▶ _What this task involves_
The listing that follows should be copied in full and exactly, with no pictures.

▶ _Supplied material_
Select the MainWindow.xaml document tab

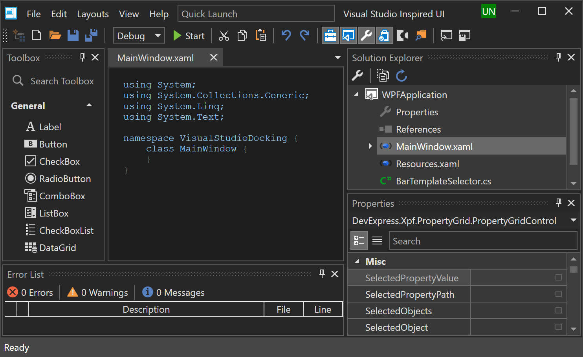(x=156, y=58)
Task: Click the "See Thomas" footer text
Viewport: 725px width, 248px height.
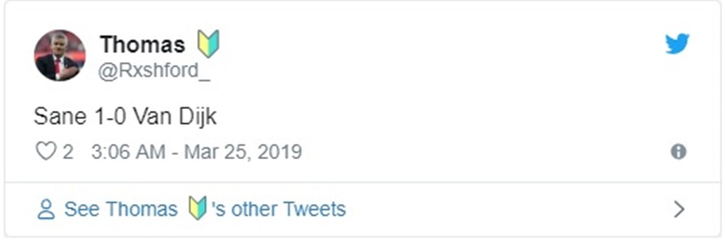Action: pos(121,209)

▶ _Task solution_
Select the MainWindow.xaml document tab

(x=156, y=58)
Task: Click the "See Thomas" footer text
Viewport: 725px width, 248px height.
Action: pos(121,209)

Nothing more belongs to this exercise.